Year after year, U.S. reports show dismal maternal health metrics. From 2018 to 2021, the nation's maternal death rate doubled, reaching nearly 33 deaths per 100,000 live births. In Black women, the rate is nearly 70, according to the March of Dimes latest annual report card on maternal and infant health. 

In November, UChicago Medicine, an urban academic health system predominantly serving Black patients, named Dr. Rana as its first chief obstetrical transformation officer — a role that stands out as among the first C-level health system positions to address a distinct form of health equity. She previously served as the organization's maternal-fetal medicine chief and led a postpartum hypertension management program that eliminated a disparity in follow-up visit rates for the condition between Black and white patients and improved clinical outcomes since it began in 2019. More than 5,000 patients have been enrolled in the program that earned UChicago Medicine a health equity advancement award from The Joint Commission in October.

Now, as chief obstetrical transformation officer, Dr. Rana aims to continue making measurable improvements in eliminating maternal health disparities by expanding access to high quality obstetrical care. Establishing strong relationships with community partners and safety net hospitals are key in doing so.

"We really need to create patient-centered processes and involve our community partners," she said. "Involve your community partners. Involve your federally qualified health centers. Involve your safety net hospitals and create systems which will benefit and will create a kind of safety net for all patients." 

"If we don't do this, who will?"

And UChicago Medicine is doing just that, working closely with South Side Healthy Community Organization, a nonprofit comprised of 13 healthcare organizations including safety net hospitals, health systems and federally qualified health centers to advance care for patients in South Chicago. Through this partnership, UChicago Medicine is piloting maternal-fetal medicine care and high level ultrasound and consultation services at several FQHCs in the region. 

Additionally, strengthening relationships with safety net hospitals is a key priority to eventually bring maternal health quality programs like the postpartum hypertension management initiative to other clinics and hospitals in the area. Right now, UChicago Medicine is focused on optimizing collaboration with its Ingalls Memorial Hospital and the FQHC associated with it to develop an OB quality program and integrate MFM care. 

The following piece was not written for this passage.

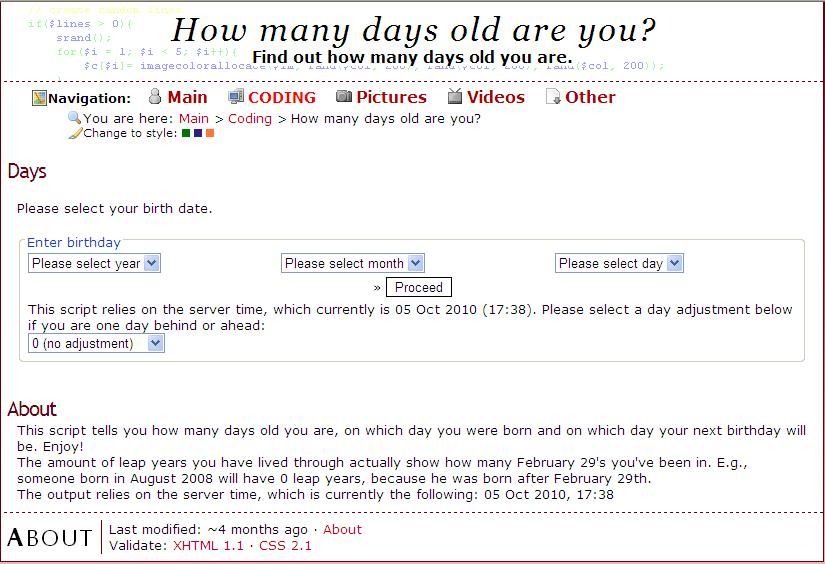Click the person icon beside Main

"One of the first things that I want to do is put some of these programs which are very successful — we've done them, we're already had them running here for several years — in the Ingalls system so that they can directly impact and reduce disparities in the care of patients," Dr. Rana said. 

Three to four years down the line, the ultimate goal is to develop a roadmap other AMCs across the nation can use to create a sustainable model of care for women to access high quality material healthcare. 

"Maternal morbidity and mortality is a very prevalent problem and I think bigger institutions need to take a major role and say, 'Let me try to figure this out,'" Dr. Rana said. "The onus lies on us. It lies on the institutions … if we don't do this, who will?"